Keywords: Breast cancer, endocrine therapy, side effects, function, grip strength, Timed-Up-And-Go
INTRODUCTION
Breast cancer is the leading cancer affecting women in the U.S., with an estimated 266,120 new cases of invasive breast cancer diagnosed in 2018.[1] More than half of breast cancers are hormone- receptor positive, and in older women over three-quarters are hormone-receptor positive.[2–4] Endocrine therapy is a crucial component of adjuvant therapy for breast cancer in patients with hormone receptor positive disease, reducing breast cancer mortality and preventing recurrence, with the benefit of therapy being directly proportional to the risk of disease recurrence.[5] Side effects, however, are often implicated as a cause for early discontinuation of endocrine therapy. Several studies, for instance, have found that arthralgia is significantly associated with endocrine therapy discontinuation.[6–8] In one retrospective cohort study among 437 patients, discontinuation of aromatase inhibitors was associated with reported joint pain score of 4 or greater on the Brief Pain Inventory (BPI) (Hazard Ratio [HR] 2.09, 95% Confidence Interval [CI] 1.14–3.80, P = 0.016) and prior use of tamoxifen (HR 2.01, 95% CI 1.09–3.70, P = 0.026).[6] Further, a review of the literature estimates that up to 20% of patients will be non-adherent with the endocrine therapy because of the joint pain.[7]
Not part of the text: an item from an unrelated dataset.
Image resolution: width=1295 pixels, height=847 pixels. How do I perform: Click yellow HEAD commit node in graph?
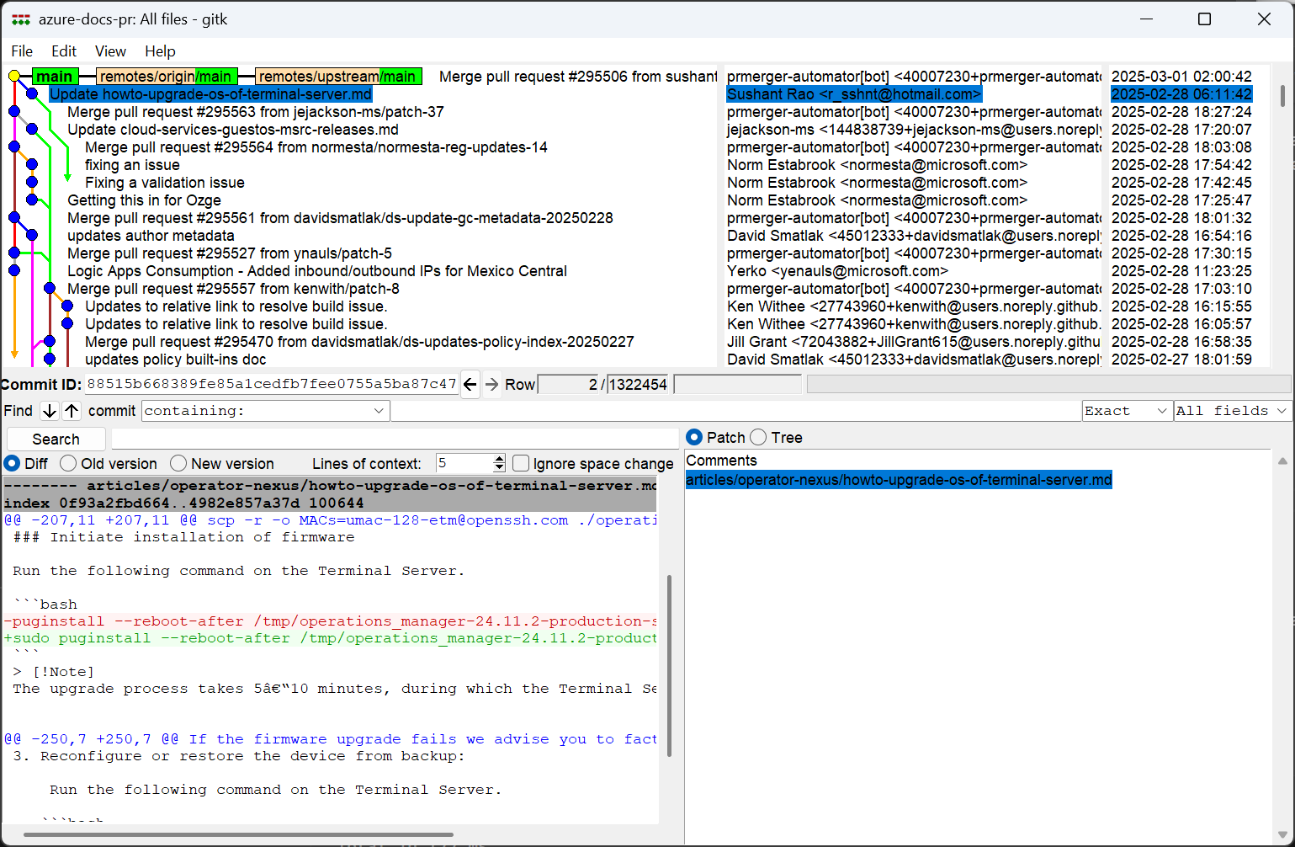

In older women, who may already suffer from arthritis and other age-related comorbidities[9], the added side effects from endocrine therapy may increase overall symptom burden and have an impact on function and independence. In fact, we observed in the clinic that proximal muscle weakness occurs in patients taking aromatase inhibitors.[10] We, therefore, hypothesize that symptom burden in women taking adjuvant endocrine therapies may be associated with a decline in physical function, as measured by two physical performance measures, timed get-up-and-go (TUG) and grip strength. Understanding potential physical impairment secondary to symptoms in women taking endocrine therapy for breast cancer is not only important in its potential relation to adverse effects and poor adherence to treatment, but physical impairment, in and of itself, has been linked to disability and poorer health care quality of life in older adults.[11–15] Further, a decline in physical function may even be associated with mortality as a recent longitudinal population study demonstrated that grip strength was inversely related to all-cause mortality and to cardiovascular death and disease.[16] If adjuvant endocrine therapy use causes symptoms that are related to physical function decline, this relationship could have potential broad health implications. Therefore, in this pilot study we examined the association of symptoms experienced by patients with breast cancer on adjuvant endocrine therapy and physical function, as measured by: 1) grip strength and 2) TUG.
METHODS
Design and Setting
The study was approved by the Duke University Institutional Review Board. Women were recruited from the Duke University Medical Center (DUMC) Breast Oncology Clinic. Recruitment procedures have been previously described.[17]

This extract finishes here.